▶ _Data supplied_
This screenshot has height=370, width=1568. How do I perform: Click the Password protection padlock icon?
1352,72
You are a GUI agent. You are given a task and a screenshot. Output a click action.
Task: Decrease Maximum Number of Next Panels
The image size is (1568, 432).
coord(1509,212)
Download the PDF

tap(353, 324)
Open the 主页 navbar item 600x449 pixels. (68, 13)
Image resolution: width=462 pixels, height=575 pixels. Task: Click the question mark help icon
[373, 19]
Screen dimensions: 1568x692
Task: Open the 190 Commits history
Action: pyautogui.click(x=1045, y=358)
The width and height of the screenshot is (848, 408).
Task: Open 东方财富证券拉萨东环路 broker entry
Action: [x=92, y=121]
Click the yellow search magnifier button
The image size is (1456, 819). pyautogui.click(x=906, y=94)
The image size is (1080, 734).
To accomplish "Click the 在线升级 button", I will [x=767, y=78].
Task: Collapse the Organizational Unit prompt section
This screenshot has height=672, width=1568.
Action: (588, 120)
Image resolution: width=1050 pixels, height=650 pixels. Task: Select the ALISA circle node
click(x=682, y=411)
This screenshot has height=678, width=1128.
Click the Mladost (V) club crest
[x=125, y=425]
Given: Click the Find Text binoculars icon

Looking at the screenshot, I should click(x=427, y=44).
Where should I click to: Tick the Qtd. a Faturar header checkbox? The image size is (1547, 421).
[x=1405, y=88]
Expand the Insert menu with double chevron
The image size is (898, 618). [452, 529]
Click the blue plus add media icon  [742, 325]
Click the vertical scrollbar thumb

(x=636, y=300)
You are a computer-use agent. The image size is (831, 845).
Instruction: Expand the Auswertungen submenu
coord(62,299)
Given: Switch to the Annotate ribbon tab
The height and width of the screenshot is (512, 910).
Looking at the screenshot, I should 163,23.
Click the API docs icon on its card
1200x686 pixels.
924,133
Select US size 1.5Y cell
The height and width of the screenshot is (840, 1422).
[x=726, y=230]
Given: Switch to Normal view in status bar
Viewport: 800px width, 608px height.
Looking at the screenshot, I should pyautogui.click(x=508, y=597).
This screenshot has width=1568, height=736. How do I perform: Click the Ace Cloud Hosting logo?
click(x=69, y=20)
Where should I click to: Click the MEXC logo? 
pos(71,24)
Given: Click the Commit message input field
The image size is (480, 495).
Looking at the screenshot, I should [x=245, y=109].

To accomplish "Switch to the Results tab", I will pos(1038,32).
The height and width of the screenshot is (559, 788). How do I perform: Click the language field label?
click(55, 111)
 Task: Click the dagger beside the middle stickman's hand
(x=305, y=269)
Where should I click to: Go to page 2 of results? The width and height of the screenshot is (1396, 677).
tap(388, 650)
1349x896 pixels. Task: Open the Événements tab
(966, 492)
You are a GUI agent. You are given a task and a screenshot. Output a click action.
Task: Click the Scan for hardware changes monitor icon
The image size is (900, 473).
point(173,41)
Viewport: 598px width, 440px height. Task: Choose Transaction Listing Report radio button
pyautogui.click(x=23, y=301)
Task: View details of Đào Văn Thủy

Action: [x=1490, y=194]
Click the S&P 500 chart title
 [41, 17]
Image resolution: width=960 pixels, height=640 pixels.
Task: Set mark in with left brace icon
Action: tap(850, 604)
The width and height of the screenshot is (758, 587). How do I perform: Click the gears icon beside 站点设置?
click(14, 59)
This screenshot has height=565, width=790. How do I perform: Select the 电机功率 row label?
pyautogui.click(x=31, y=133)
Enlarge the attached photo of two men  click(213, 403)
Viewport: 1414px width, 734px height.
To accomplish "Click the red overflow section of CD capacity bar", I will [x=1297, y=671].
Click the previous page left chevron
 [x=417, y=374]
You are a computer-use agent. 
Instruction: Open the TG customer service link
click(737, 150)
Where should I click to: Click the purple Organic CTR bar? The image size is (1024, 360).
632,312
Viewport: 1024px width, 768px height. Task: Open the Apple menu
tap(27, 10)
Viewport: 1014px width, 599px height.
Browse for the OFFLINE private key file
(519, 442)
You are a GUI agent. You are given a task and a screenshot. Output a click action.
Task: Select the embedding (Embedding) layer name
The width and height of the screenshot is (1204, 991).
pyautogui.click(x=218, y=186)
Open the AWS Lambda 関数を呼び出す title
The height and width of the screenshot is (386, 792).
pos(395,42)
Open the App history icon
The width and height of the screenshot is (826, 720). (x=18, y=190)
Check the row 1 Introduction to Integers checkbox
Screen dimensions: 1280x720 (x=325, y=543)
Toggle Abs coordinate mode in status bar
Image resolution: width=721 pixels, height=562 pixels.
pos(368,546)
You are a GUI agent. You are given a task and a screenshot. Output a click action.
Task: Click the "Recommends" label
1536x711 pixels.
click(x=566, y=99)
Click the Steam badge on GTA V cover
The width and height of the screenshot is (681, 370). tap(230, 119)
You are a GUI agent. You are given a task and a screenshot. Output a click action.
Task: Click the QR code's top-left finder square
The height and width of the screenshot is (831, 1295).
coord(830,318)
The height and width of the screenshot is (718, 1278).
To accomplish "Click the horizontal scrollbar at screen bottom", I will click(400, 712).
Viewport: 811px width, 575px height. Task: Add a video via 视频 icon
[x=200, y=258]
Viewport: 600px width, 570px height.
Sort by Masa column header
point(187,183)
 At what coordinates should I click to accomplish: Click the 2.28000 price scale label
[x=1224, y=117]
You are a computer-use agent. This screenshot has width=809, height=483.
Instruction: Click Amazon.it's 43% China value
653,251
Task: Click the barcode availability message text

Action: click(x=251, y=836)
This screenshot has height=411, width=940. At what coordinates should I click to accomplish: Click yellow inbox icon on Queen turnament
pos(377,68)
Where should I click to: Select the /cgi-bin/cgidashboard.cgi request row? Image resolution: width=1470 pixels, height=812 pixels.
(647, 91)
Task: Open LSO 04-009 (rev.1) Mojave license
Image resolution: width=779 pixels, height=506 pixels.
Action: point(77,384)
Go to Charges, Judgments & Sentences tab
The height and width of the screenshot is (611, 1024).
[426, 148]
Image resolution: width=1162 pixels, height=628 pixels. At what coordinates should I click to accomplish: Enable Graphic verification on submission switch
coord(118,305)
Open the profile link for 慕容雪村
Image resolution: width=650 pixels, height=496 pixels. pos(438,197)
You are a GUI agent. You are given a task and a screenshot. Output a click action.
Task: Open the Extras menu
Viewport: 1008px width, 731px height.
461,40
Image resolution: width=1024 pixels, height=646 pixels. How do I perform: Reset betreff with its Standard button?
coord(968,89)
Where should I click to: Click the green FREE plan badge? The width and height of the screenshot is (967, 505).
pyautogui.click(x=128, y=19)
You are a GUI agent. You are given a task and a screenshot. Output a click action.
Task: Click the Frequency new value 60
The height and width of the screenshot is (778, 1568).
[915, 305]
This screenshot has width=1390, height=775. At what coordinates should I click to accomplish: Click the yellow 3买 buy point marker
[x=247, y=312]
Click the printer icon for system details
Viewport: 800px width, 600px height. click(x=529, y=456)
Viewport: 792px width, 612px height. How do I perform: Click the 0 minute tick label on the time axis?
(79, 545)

▶ _What the exercise asks_
Transcribe exactly, and only, the lines from the opening line of the records through the line containing "You are a computer-use agent. The".

▶ _Reply_
This screenshot has height=370, width=1568. How do I perform: Click the Password protection padlock icon?
1352,72
You are a GUI agent. You are given a task and a screenshot. Output a click action.
Task: Decrease Maximum Number of Next Panels
The image size is (1568, 432).
coord(1509,212)
Download the PDF

tap(353, 324)
Open the 主页 navbar item 600x449 pixels. (68, 13)
Image resolution: width=462 pixels, height=575 pixels. Task: Click the question mark help icon
[373, 19]
Screen dimensions: 1568x692
Task: Open the 190 Commits history
Action: pyautogui.click(x=1045, y=358)
The width and height of the screenshot is (848, 408).
Task: Open 东方财富证券拉萨东环路 broker entry
Action: [x=92, y=121]
Click the yellow search magnifier button
The image size is (1456, 819). pyautogui.click(x=906, y=94)
The image size is (1080, 734).
To accomplish "Click the 在线升级 button", I will [x=767, y=78].
Task: Collapse the Organizational Unit prompt section
This screenshot has height=672, width=1568.
Action: (588, 120)
Image resolution: width=1050 pixels, height=650 pixels. Task: Select the ALISA circle node
click(x=682, y=411)
This screenshot has height=678, width=1128.
Click the Mladost (V) club crest
[x=125, y=425]
Given: Click the Find Text binoculars icon

Looking at the screenshot, I should click(x=427, y=44).
Where should I click to: Tick the Qtd. a Faturar header checkbox? The image size is (1547, 421).
[x=1405, y=88]
Expand the Insert menu with double chevron
The image size is (898, 618). [452, 529]
Click the blue plus add media icon  [742, 325]
Click the vertical scrollbar thumb

(x=636, y=300)
You are a computer-use agent. The image size is (831, 845).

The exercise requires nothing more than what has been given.